The reverberations of the inscription didn’t end there. It was widely assumed that whatever about writing the profile, only Behan could have passed on the damning book to Costello, an act considered treachery in Dublin literary circles. This was to have a violent denouement, not for Kavanagh, but for his friend Anthony Cronin.

Behan, it has since emerged, was innocent of the charge of helping lawyers (it was one of his cousins who gave Costello the book). But Cronin now refused to speak to him and, from his high horse, rebuffed several drunken attempts by Behan to explain.

In his memoir, Dead as Doornails, Cronin would confess: “I was a prig of course, indulging myself in a little bit of drama in which I was the haughty incorruptible and Brendan the indubitable villain ... We should beware of the grand gestures which it costs us nothing to make.”

One night in Davy Byrne’s, Cronin watched a drunken Behan enter, complaining loudly about culchies and other threats to civilisation. Barmen escorted him out but he was on the warpath this time and not to be deflected.

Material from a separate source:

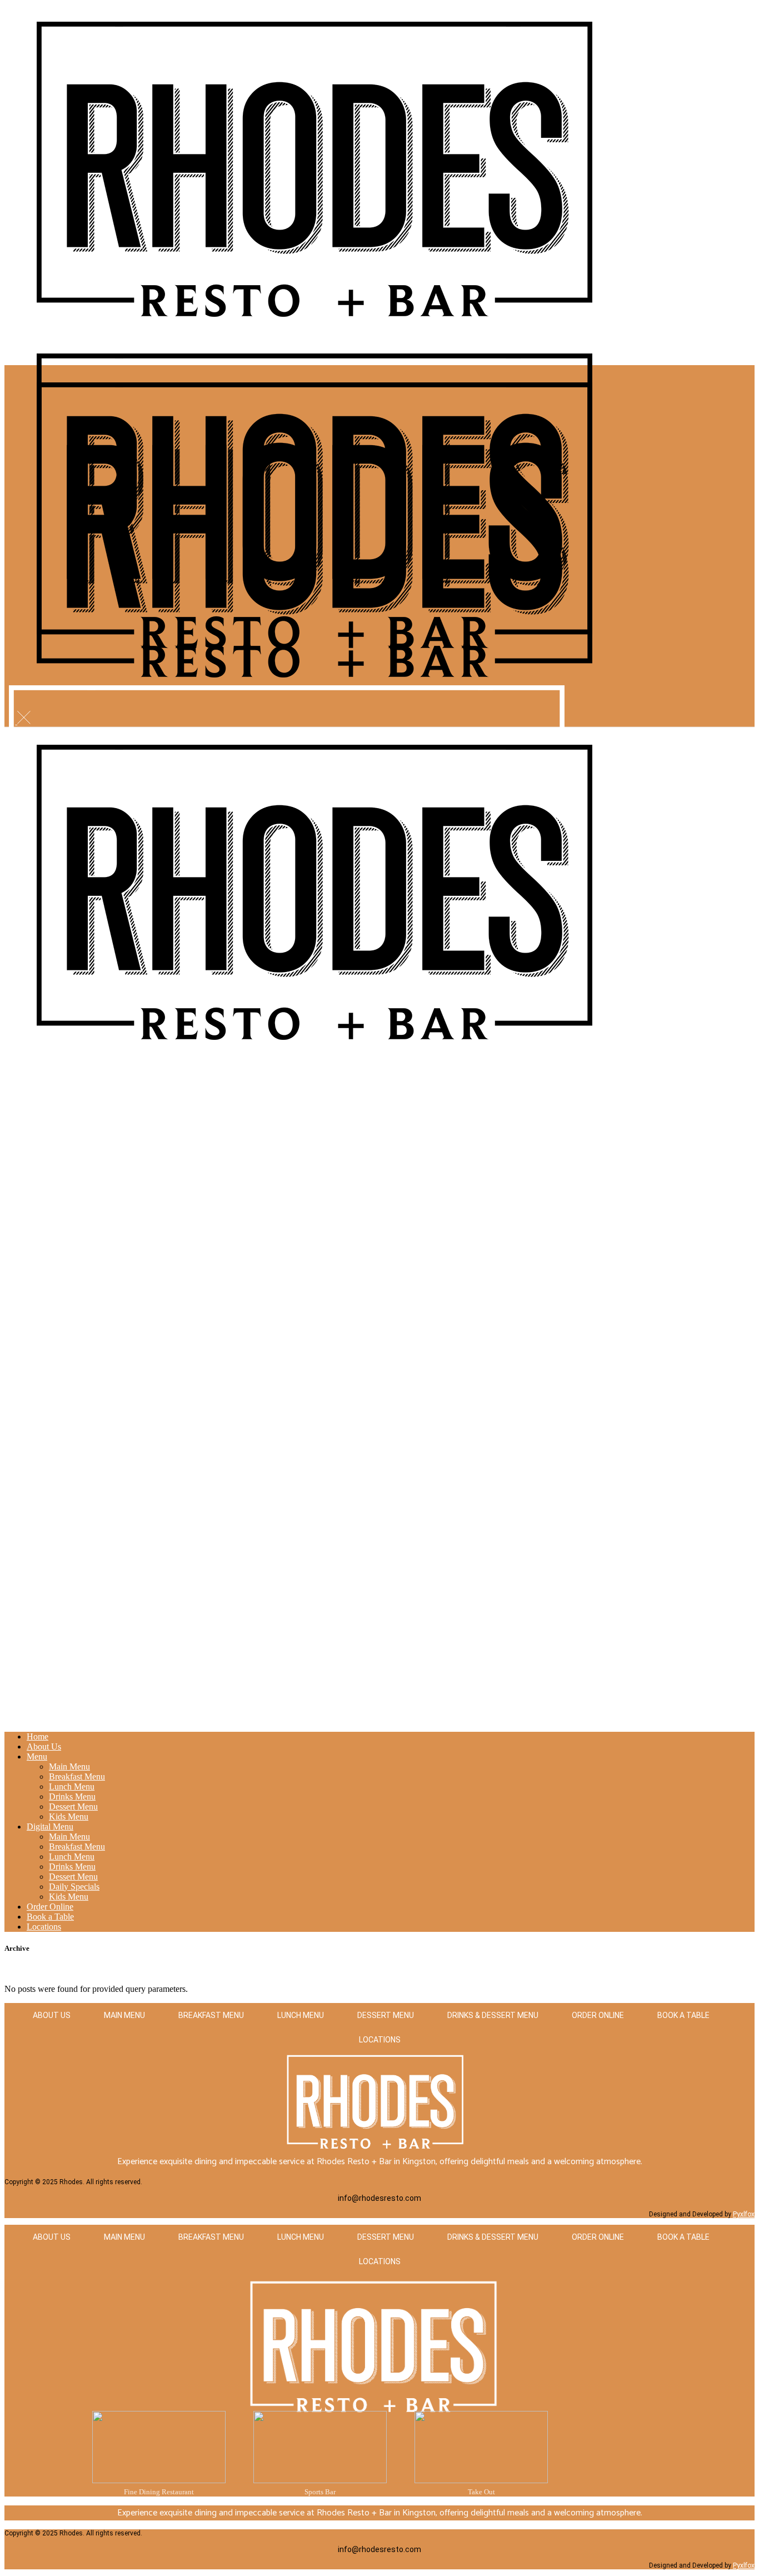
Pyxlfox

When Cronin left two hours later, Behan was still there, although the first his victim knew about it when being grabbed by the collar and rushed headfirst “at six or seven miles an hour” into a lamp-post. Shocked but not quite concussed, he was able to rally and, having identified the attacker, use Behan’s weight and rage against him. An overcoat Cronin always carried was also crucial.

What followed was less a boxing match and more like a two-legged bullfight, as Behan charged repeatedly while Cronin used the coat like a cape to baffle him and deliver glancing blows in passing.

A crowd cheered accordingly, until Behan’s rage spent itself. Then he dismissed them all as culchies and walked away. In another pub later that night, news of the scrap was greeted by a jubilant Kavanagh who commented: “Didn’t I tell you the bacon would be no match for the slicer?”

It may be apt that the book and its fateful inscription devolved eventually into the possession of a barman – the late Tommy Smith of Grogan’s. It will be Lot 276 in a two-day sale of his and other collections at Purcell Auctioneers in Birr (and online) next week. Is it too much to hope that this fascinating vignette of 20th century literary history might now end up in a museum?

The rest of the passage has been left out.